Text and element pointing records
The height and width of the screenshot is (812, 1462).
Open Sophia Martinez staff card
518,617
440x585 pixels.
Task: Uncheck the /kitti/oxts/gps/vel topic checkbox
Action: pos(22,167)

• **Brief**:
Print all of the lines above again, unchanged and character for character.

• **Answer to this exercise**:
The height and width of the screenshot is (812, 1462).
Open Sophia Martinez staff card
518,617
440x585 pixels.
Task: Uncheck the /kitti/oxts/gps/vel topic checkbox
Action: pos(22,167)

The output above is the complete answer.